European countries continue to top the ranking as the best countries in which to live for retirees, according to the latest ranking compiled by Natixis Investment Managers and CoreData Research, which for the past 10 years have compiled an annual ranking to determine the countries offer the best conditions for retirement.
The ranking takes into account government policies and state conditions for this demographic group.
The ranking does not evaluate all countries in the world, but includes advanced economies as rated by the International Monetary Fund (IMF), countries that are members of the Organization for Economic Cooperation and Development (OECD) and the BRIC countries (Brazil, Russia, India and China), making for a total of 44 countries.
Norway, Switzerland, Iceland, Ireland and Australia comprise this year’s top five.
In contrast, Chile, Colombia, Brazil and Mexico, the only Latin American countries included in the study, are among the 10 worst places to live for retirees in terms of government policies and economic conditions.
The research evaluates four areas:
- Access to quality health services
- Material means to live comfortably in retirement
- Access to quality financial services to help preserve savings and maximize income
- Quality of life, which includes indices of happiness, air quality, water and sanitation.
Each of the four factors receive a percentage score from 0 to 100%.
Of the 44 possible positions, Chile ranks 34th, Mexico 36th, Colombia 42nd and Brazil 43rd.
But why are these countries at the bottom of the ranking?
Among all the indicators that make up the ranking, all four countries have their lowest score in the material well-being index, with Colombia and Brazil being the worst performers in this area, with scores below 40% , with Brazil scoring just 4%.
Although some of these countries perform relatively better in other sub-indices, such as Chile, which ranks fifth in finance globally, along with Australia, this is not enough to compensate for the low scores they all have for material well-being.
Chile and Brazil remain in the same position this year as in the 2021 ranking, while Mexico moved up one position, since last year it was in 37th place; while Colombia dropped two positions, from 40th to 44th.

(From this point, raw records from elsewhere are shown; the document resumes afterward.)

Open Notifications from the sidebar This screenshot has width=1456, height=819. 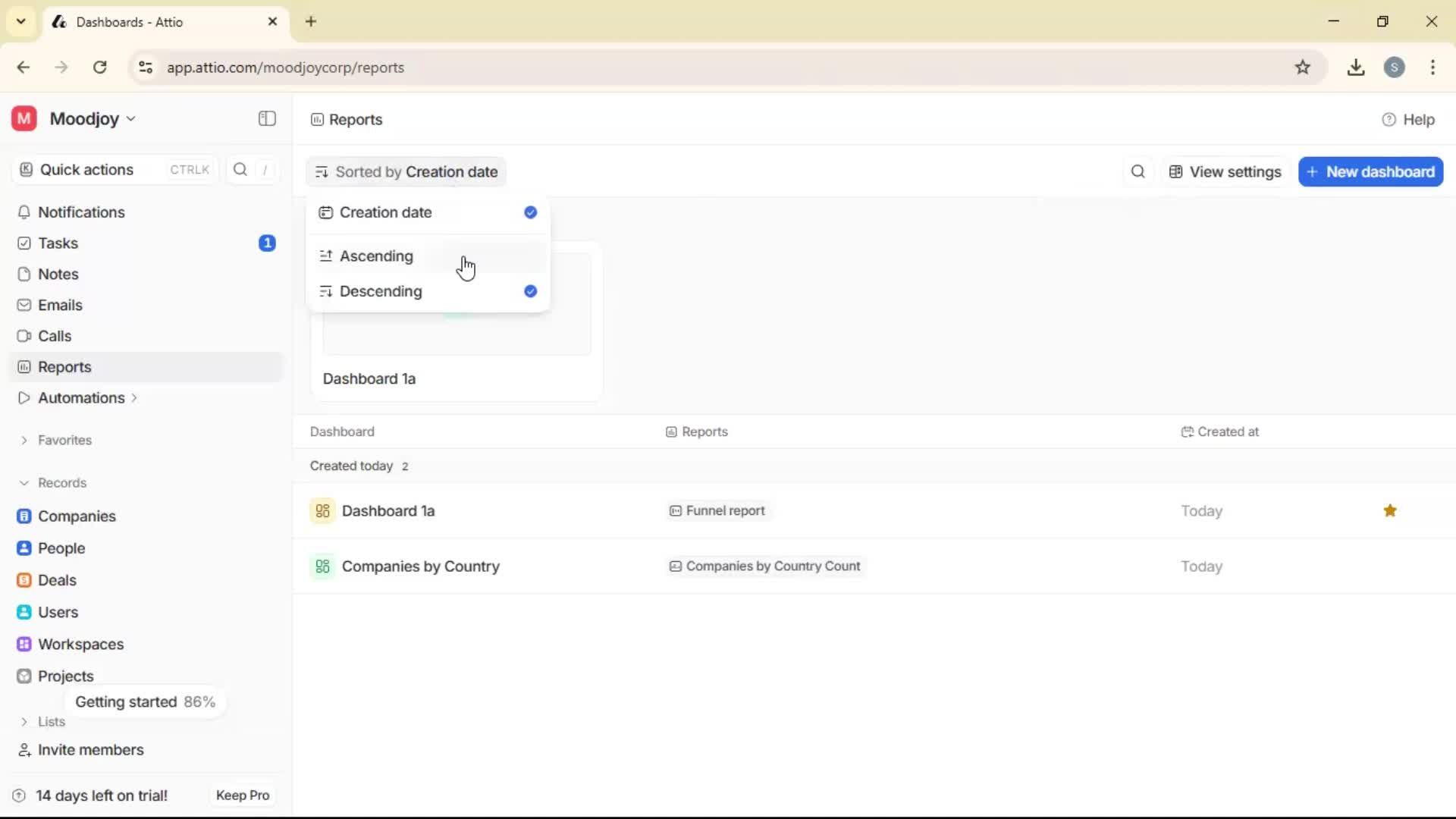pos(82,212)
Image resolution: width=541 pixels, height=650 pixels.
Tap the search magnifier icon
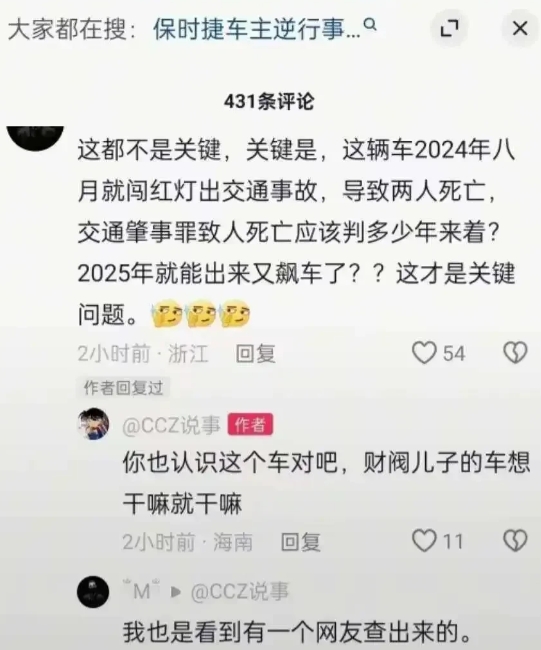370,25
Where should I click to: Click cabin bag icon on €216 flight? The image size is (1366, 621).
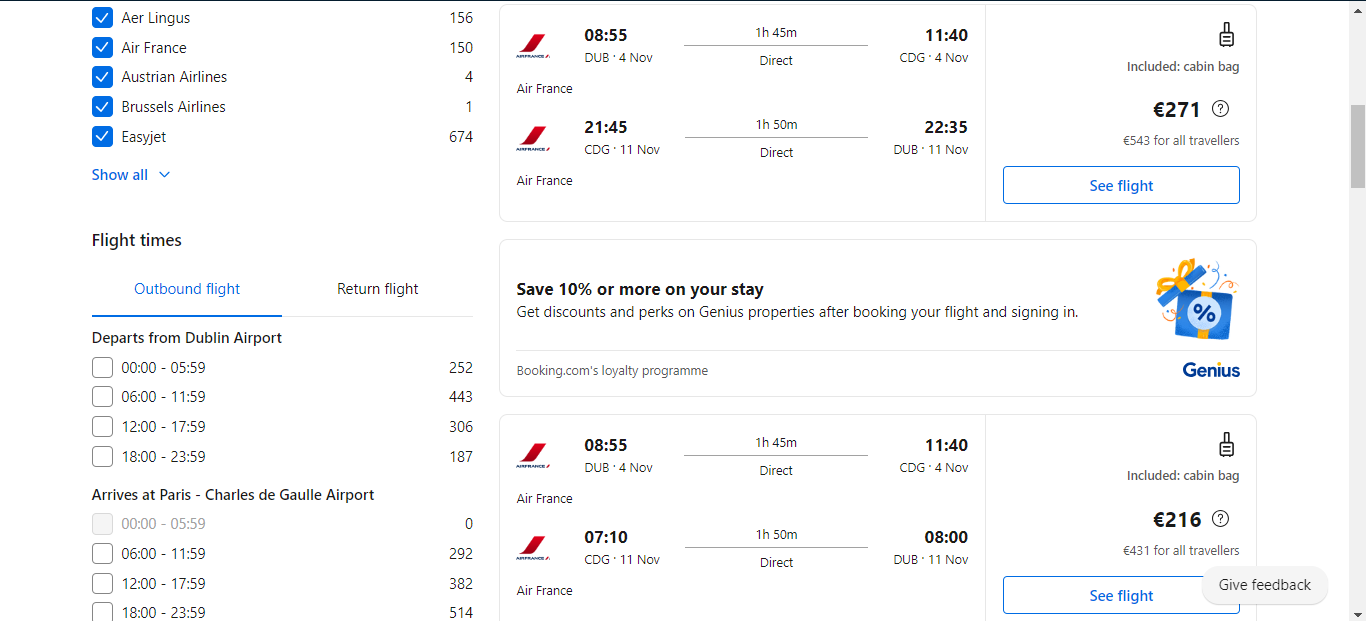coord(1227,445)
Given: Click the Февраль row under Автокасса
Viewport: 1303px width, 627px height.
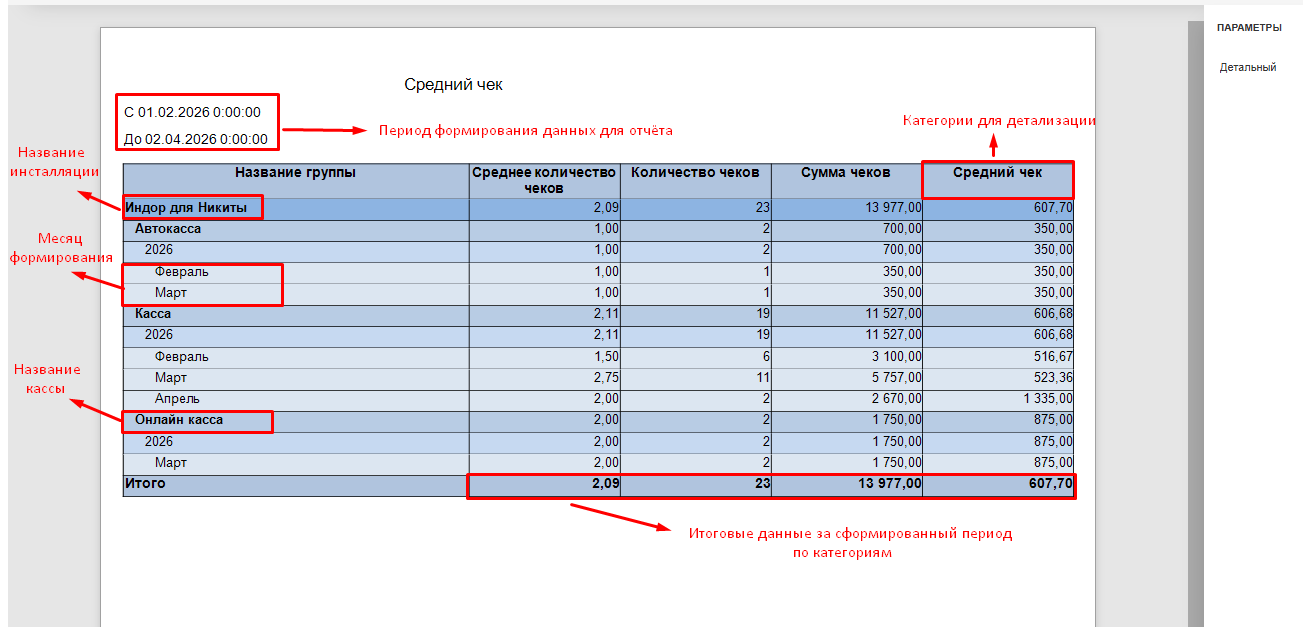Looking at the screenshot, I should pyautogui.click(x=182, y=271).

For the fourth consecutive year, North America has the highest regional score, with 69%. Western Europe ranked second with an overall score of 66%, followed in third and fourth place by Eastern Europe and Central Asia (49%), followed by Latin America (37%), while the Asia-Pacific region (32%) came in last.
By indicators, Latin America ranked third in finance and quality of life, fourth in health and fifth in its weakness, material well-being.
According to the ranking, Latin America’s performance in material well-being, with a score of only 16%, is the one that significantly holds back its overall results.
According to the companies that compiled the ranking, rapidly rising costs and interest rates that, while promising for long-term asset returns, can be a short-term pain for investors, and are the factors most likely to affect retirements this year.